Data extracted from a collection
[Start of Attachment]
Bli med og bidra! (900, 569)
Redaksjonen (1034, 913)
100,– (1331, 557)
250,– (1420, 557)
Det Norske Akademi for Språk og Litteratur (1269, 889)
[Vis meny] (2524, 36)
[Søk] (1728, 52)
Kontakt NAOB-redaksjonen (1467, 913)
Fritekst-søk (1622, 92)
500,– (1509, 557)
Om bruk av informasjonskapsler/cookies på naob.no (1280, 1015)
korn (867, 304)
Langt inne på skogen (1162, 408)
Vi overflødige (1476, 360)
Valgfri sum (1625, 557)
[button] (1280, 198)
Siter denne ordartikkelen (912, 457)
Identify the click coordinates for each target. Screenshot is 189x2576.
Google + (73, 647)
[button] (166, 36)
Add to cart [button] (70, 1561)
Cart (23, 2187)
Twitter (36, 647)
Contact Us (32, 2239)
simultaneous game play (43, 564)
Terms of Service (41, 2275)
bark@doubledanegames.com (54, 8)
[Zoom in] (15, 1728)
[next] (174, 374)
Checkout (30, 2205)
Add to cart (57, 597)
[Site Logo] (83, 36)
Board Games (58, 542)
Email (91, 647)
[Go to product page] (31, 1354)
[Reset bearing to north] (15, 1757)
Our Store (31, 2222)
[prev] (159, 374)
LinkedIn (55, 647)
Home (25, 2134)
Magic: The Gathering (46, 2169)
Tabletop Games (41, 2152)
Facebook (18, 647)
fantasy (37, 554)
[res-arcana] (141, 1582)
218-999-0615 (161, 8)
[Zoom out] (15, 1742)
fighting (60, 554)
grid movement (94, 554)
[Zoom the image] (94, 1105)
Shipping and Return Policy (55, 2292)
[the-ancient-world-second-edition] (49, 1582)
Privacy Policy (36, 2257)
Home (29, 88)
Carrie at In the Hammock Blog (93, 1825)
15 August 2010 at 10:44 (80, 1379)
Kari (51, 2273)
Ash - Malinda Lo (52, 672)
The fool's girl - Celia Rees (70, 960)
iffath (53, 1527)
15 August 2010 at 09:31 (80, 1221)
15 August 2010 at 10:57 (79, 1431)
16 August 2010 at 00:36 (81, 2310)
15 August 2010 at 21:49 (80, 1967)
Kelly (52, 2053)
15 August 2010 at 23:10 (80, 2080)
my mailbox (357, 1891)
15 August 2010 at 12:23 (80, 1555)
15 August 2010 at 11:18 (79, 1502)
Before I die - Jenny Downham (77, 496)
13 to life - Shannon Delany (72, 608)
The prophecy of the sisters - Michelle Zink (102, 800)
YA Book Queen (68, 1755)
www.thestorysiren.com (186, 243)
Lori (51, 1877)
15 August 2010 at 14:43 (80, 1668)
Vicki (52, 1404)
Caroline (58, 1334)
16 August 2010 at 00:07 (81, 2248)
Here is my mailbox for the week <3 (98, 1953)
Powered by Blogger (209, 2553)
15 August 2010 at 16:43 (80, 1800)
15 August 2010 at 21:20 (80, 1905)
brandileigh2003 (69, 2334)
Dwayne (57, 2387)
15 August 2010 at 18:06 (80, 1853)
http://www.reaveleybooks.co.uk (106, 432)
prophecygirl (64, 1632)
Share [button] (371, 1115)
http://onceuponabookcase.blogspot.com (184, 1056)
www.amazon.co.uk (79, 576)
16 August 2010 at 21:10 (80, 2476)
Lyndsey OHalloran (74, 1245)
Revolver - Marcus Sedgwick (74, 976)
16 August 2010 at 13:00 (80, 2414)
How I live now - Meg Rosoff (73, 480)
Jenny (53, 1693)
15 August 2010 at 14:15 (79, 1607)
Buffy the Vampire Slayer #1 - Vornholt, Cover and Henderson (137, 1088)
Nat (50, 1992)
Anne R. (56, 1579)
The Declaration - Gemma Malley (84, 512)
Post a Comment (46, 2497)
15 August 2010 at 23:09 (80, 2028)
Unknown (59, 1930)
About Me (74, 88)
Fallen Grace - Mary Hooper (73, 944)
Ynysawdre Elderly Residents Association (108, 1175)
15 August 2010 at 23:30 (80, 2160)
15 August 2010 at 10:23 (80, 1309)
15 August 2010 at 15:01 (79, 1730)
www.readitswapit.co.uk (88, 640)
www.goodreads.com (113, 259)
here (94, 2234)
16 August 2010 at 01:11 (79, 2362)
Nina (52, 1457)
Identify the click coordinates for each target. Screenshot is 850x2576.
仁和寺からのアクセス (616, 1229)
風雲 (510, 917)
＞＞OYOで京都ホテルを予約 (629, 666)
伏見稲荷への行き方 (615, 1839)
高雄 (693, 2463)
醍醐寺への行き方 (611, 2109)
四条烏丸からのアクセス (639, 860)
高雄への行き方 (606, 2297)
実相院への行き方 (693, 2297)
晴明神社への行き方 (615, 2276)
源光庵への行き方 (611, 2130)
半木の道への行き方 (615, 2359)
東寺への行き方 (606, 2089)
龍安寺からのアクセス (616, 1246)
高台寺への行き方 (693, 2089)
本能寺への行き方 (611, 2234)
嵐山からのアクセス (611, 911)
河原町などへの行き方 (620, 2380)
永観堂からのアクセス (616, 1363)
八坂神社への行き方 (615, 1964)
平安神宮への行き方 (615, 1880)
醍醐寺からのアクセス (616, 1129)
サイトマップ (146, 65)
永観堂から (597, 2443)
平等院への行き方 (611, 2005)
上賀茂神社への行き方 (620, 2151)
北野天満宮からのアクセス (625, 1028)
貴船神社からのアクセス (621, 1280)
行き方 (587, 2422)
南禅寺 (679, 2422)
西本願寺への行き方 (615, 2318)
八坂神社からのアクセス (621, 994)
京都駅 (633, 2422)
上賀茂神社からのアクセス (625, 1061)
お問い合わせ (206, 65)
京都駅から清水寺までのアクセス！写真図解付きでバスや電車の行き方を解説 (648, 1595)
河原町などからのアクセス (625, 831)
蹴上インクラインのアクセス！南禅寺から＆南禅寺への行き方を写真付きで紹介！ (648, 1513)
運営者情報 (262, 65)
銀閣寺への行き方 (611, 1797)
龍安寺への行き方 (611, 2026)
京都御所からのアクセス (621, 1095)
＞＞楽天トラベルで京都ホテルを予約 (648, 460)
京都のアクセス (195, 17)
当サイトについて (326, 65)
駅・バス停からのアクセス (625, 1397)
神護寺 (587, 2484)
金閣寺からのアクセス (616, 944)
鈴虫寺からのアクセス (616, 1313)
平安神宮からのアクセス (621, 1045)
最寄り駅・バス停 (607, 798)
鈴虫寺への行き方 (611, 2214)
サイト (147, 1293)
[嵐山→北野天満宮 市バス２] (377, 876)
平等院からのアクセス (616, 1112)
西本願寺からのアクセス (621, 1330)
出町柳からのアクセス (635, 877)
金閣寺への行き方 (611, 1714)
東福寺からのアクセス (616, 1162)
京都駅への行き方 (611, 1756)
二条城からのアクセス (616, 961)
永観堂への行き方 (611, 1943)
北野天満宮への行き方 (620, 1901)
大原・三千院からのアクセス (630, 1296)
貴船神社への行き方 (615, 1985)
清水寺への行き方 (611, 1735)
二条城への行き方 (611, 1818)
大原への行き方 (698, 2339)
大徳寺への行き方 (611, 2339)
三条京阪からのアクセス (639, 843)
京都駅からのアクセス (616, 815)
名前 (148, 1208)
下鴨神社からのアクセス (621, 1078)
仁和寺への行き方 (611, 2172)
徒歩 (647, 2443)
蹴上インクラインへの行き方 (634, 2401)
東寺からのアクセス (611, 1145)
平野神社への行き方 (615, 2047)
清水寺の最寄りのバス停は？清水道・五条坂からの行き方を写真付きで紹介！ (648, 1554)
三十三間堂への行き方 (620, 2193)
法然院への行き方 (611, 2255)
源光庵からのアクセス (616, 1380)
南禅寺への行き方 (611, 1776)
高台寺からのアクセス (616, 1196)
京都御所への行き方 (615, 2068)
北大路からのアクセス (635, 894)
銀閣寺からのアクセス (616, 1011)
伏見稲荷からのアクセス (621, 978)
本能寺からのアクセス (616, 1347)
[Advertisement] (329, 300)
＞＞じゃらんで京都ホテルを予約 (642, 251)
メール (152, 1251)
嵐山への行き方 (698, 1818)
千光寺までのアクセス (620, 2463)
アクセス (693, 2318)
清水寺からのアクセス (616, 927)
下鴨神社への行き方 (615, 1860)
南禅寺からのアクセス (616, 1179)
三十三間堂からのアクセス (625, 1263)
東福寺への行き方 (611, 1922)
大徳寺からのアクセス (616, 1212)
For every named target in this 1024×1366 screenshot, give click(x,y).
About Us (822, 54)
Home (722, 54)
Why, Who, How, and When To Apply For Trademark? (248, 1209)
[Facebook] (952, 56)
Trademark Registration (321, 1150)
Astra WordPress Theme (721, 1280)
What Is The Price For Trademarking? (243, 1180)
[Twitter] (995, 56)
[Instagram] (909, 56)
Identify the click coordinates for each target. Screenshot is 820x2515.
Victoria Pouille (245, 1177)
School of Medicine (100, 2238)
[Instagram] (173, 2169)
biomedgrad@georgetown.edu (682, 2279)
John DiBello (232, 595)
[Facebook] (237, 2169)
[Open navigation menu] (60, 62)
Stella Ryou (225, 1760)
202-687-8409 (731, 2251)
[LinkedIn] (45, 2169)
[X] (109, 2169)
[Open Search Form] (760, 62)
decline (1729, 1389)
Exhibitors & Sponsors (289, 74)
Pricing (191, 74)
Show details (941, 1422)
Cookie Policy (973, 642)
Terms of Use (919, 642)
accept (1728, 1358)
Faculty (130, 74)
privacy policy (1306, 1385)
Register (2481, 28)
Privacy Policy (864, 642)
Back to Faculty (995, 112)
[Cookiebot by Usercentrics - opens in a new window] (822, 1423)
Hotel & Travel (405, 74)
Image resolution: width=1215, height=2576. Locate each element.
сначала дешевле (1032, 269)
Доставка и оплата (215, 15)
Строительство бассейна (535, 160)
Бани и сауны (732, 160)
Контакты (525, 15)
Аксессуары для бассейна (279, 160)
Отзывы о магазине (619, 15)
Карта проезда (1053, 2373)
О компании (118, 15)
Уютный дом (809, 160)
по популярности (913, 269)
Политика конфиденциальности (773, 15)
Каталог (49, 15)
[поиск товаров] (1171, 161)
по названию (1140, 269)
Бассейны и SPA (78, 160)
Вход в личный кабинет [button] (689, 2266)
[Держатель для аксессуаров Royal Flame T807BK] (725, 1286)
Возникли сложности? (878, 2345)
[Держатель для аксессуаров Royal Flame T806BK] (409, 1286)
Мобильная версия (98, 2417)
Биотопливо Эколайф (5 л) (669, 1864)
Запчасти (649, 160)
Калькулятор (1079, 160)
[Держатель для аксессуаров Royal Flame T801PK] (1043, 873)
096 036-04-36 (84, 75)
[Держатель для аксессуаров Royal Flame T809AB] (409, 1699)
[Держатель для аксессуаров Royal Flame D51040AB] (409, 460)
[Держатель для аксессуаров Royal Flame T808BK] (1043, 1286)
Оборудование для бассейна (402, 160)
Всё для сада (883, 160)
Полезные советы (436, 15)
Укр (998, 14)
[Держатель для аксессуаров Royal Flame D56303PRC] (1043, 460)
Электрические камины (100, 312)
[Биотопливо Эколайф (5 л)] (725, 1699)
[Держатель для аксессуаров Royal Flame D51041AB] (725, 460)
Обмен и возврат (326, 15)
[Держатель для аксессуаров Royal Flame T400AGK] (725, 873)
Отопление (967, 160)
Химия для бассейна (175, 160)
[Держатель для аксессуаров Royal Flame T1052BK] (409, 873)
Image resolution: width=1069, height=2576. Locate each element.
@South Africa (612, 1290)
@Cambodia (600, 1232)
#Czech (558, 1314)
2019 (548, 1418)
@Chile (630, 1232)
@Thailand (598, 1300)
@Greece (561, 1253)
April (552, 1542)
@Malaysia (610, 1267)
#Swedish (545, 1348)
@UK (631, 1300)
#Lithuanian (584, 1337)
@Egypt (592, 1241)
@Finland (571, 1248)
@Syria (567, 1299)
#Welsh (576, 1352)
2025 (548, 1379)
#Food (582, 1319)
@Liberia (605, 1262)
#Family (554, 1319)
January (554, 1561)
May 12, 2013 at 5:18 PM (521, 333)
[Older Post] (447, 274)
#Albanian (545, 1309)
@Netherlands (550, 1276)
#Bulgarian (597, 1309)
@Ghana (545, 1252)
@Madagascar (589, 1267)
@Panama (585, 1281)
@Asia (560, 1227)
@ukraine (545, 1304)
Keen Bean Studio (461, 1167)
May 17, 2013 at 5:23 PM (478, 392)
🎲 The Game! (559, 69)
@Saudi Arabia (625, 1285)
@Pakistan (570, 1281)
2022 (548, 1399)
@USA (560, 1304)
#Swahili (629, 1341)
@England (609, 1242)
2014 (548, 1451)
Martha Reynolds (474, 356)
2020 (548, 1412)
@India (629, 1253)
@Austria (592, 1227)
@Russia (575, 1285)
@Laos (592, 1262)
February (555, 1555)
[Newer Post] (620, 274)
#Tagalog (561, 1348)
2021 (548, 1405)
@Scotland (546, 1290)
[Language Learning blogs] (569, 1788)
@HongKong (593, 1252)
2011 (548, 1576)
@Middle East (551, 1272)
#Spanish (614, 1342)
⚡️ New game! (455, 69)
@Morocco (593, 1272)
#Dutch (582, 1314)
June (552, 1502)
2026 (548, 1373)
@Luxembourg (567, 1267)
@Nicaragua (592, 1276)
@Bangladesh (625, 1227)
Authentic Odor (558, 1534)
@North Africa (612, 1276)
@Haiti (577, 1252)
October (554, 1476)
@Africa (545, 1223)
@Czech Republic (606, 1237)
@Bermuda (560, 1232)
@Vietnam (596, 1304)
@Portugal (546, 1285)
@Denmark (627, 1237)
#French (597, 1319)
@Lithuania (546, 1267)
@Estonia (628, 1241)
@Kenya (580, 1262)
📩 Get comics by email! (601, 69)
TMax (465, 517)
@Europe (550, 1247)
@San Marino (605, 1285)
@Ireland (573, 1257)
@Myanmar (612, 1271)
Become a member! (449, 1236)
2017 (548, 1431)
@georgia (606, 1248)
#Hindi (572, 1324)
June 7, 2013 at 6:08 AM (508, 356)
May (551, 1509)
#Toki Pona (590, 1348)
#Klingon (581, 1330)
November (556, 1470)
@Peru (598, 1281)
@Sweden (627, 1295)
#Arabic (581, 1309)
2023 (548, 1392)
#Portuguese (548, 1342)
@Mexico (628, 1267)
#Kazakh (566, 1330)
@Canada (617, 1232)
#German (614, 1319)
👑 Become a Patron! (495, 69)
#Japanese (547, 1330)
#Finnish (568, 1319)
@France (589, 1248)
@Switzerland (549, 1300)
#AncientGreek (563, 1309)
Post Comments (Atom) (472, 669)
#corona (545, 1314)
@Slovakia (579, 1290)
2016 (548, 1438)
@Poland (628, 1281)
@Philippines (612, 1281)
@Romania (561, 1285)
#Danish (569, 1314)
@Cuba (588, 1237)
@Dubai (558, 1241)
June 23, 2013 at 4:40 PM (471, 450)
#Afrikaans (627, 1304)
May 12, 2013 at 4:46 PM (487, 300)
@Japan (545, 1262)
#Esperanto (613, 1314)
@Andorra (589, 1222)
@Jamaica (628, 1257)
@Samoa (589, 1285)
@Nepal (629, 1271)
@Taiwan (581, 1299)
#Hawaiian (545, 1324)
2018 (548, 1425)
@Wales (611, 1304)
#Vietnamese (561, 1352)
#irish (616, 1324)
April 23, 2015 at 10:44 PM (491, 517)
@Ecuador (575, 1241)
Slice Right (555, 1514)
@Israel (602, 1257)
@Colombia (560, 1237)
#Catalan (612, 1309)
[End of Attachment]
If a line of the entries above holds "Эколайф", count it, then report the total alone.

2